You don't have to use the Set Target Level feature. I've always followed the sequence in the Helpfile. 
Use Settings -> Check Levels to make sure that the output and input gains are reasonable. 
Do the SPL Calibration step to set the absolute levels. Adjust the AVR so the volume reads 75.0dB on the SPL meter, then calibrate that as the measured level.

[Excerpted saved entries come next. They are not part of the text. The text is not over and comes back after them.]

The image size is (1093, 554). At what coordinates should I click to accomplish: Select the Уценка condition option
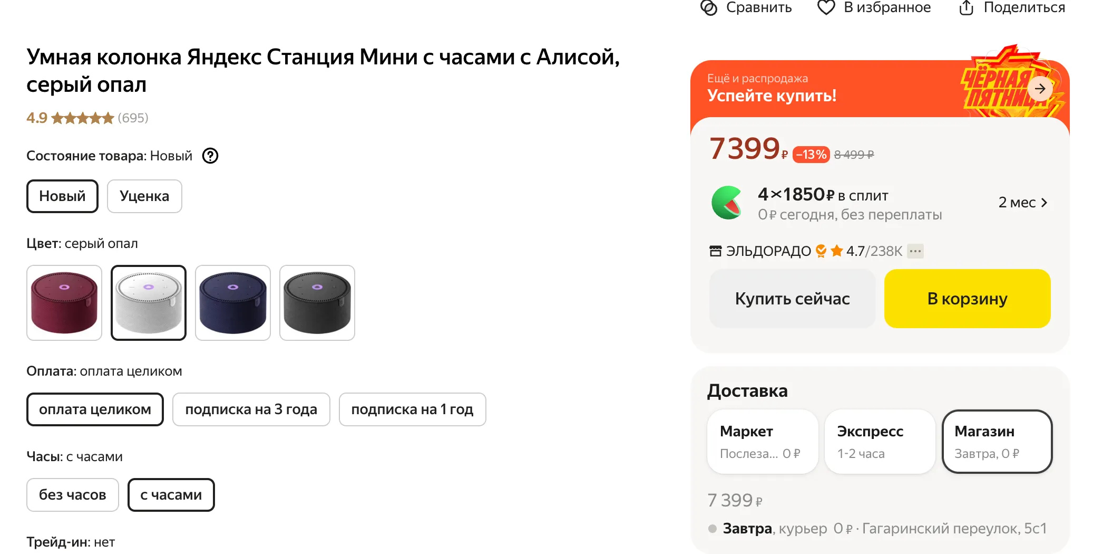coord(144,196)
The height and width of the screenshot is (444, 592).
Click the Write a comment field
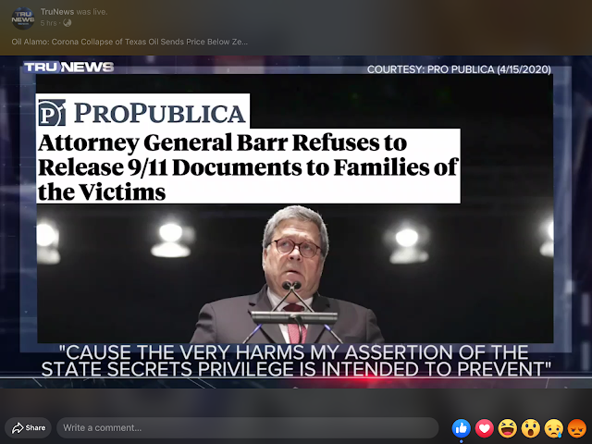tap(248, 427)
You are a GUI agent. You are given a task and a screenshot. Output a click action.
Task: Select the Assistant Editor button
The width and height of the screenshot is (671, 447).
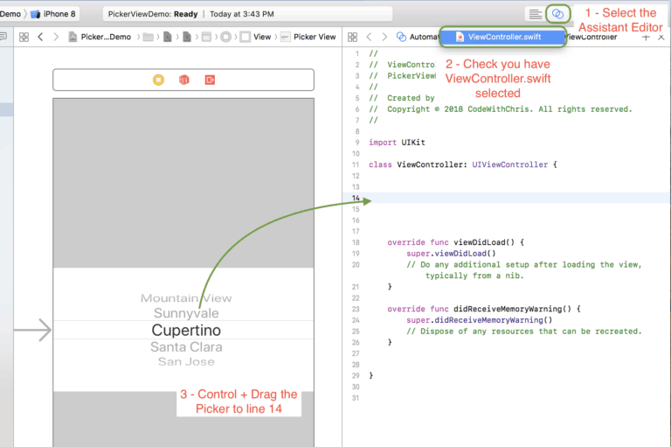pos(558,14)
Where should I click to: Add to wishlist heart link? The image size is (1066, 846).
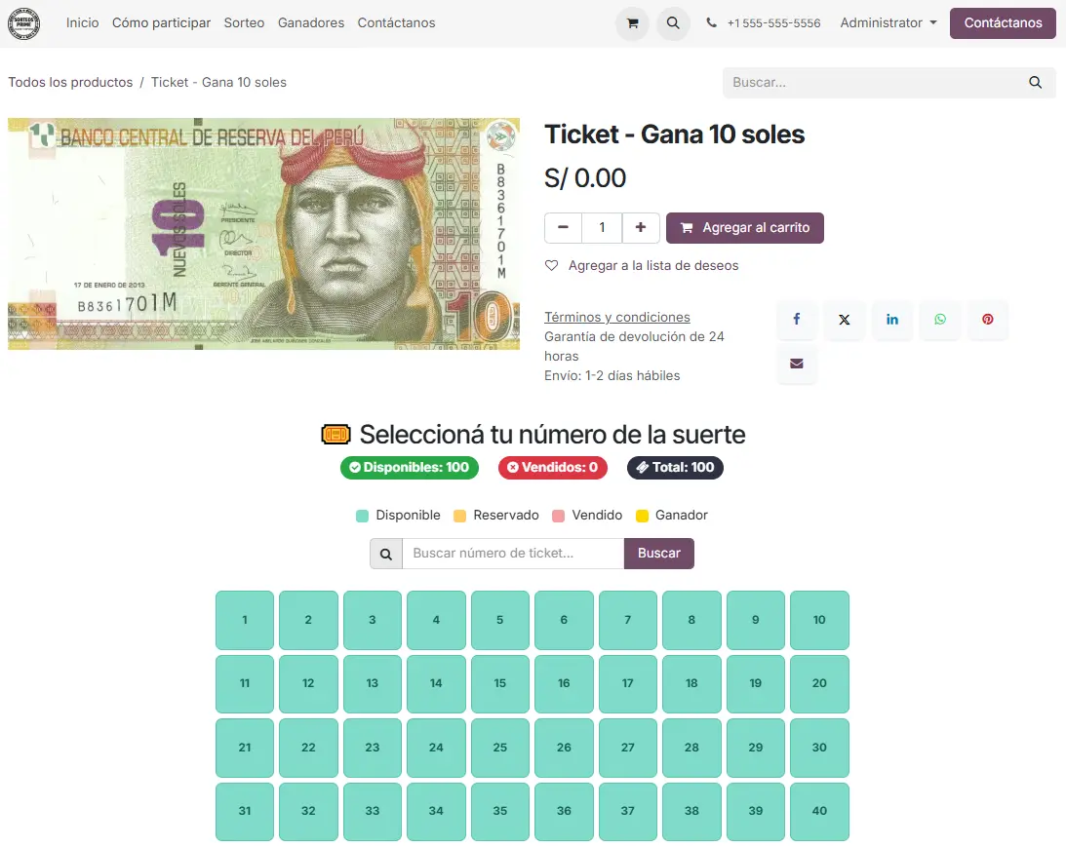[x=641, y=266]
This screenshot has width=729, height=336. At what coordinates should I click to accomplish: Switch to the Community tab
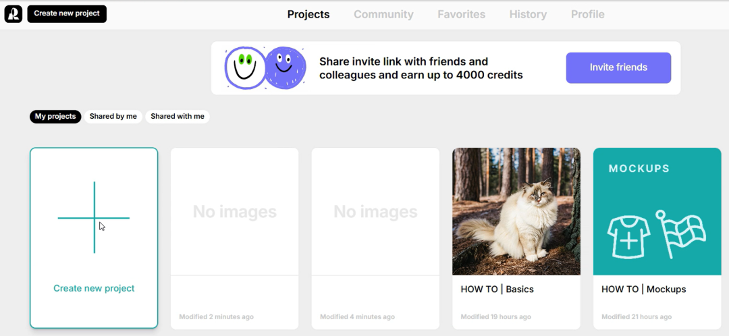pyautogui.click(x=383, y=14)
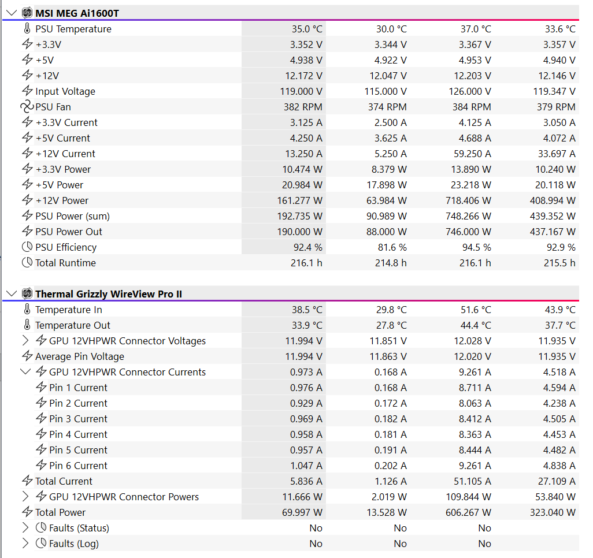Click the MSI MEG Ai1600T chip icon
The height and width of the screenshot is (558, 593).
(x=27, y=13)
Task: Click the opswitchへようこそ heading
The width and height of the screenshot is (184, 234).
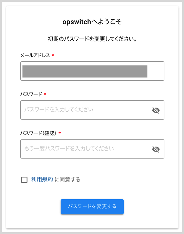Action: point(92,22)
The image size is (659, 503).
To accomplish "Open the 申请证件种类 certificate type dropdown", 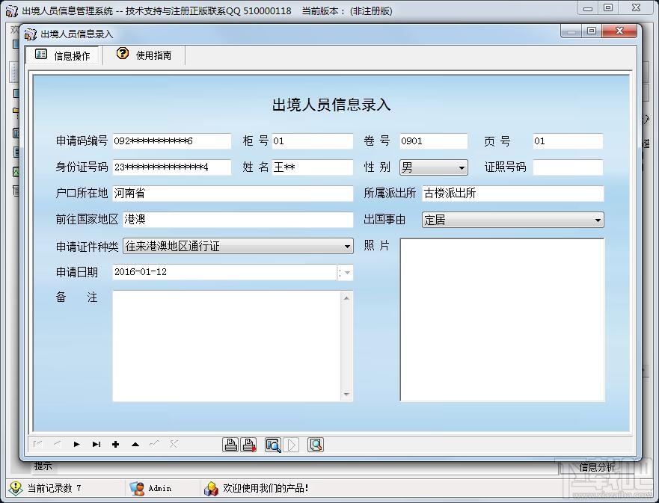I will pos(346,246).
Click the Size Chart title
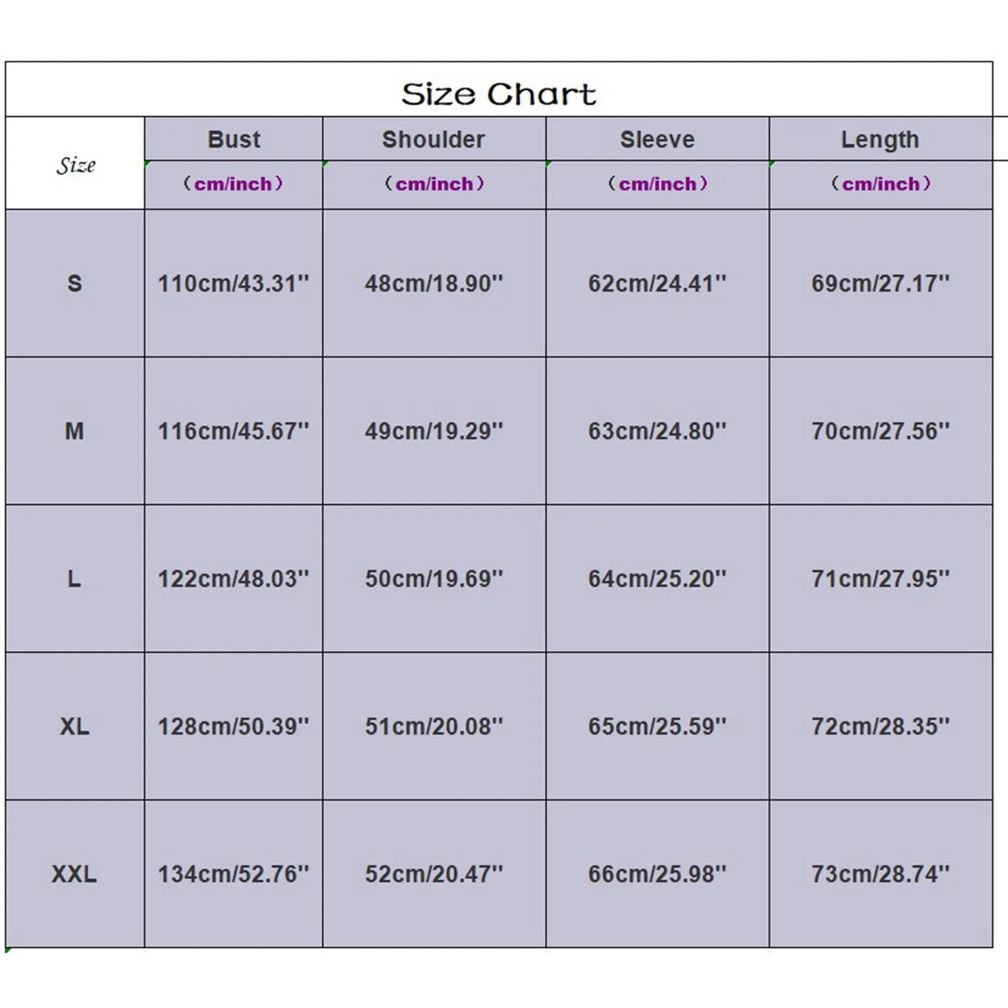Viewport: 1008px width, 1008px height. (498, 94)
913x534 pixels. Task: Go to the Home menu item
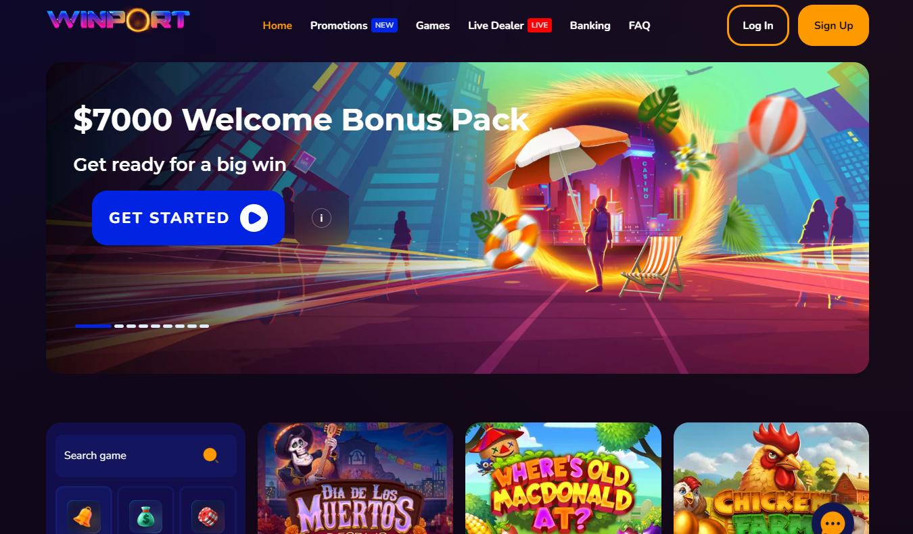tap(277, 26)
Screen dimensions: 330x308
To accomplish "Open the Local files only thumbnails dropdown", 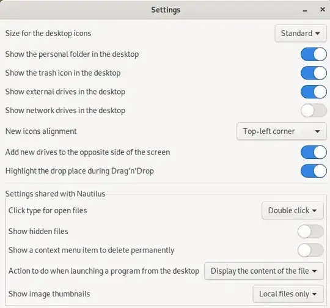I will click(288, 294).
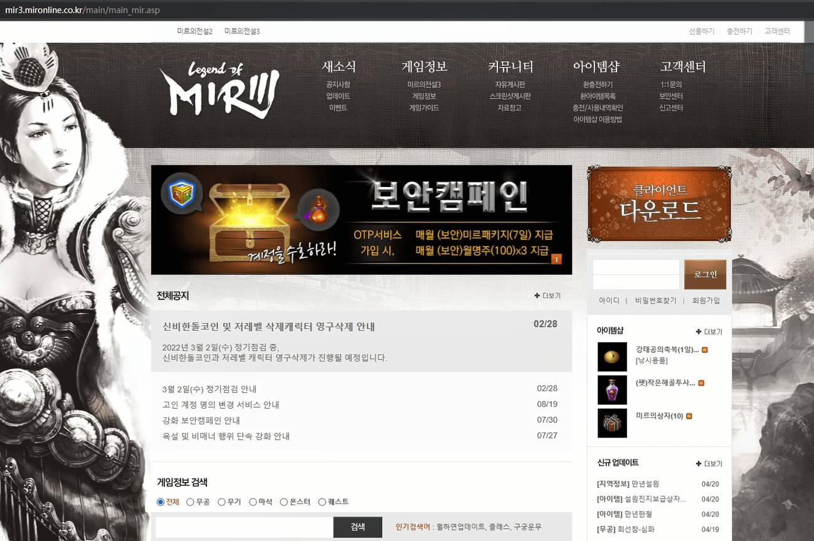
Task: Expand 아이템샵 list via 더보기
Action: pos(709,331)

Hopefully the levels are still reasonable and don't clip. 
Then I can take all the measurements I like for the rest of the session. 

If you calibrate the main level to 75dB using REW's main speaker calibration level, you can certainly use the REW SPL meter to verify the SPL level of the sub using REW's sub calibration level, and adjust the sub gain or AVR sub trim to level match with a single main. 

Bill


----------



## JohnM (Apr 11, 2006)

Kevin A said:


> One of the more frustrating aspects I've experienced with REW is getting the SPL meter calibrated for taking measurements. I've followed this sequence:
> 
> * Under Settings: Mic/Meter> Calibration > Calibrate SPL> Adjusted the figure in the box to match the reading on the SPL meter...I adjust the AVR volume so it reads about 75dB. Hit 'Finished.' Note: on the VU meter, both the left & middle columns are near identical, with the Out maxing at -0.8 and the Left at -3.5.
> 
> ...


You have to do the SPL Meter calibration _after_ completing all level adjustments, as changing the input level will invalidate the meter calibration. Generally speaking setting the levels is something you only need to redo if you are measuring at a very different position from wher the initial levels check was done, much closer to or further from the speaker/sub which leaves the input too high or too low.


----------



## Kevin A (May 14, 2009)

John & Bill

thanks for the helpful info!
I'm going to play around with it some more & see if I can get more 'tweaking' done to smooth out some of the rough spots.


----------



## Kevin A (May 14, 2009)

I'm getting comfortable with using REW—especially now that i've overcome the soundcard/mic issues and the results I've been getting are pretty consistent. One thing I did discover in the process was a system-wide 60hz hum that I did not detect until I cranked up the low-pass sub amp filter from 50 to 150hz. Source: the Comcast cable. Probably why I had a floor noise level of around 72dB (!!) before I resolved the hum issue.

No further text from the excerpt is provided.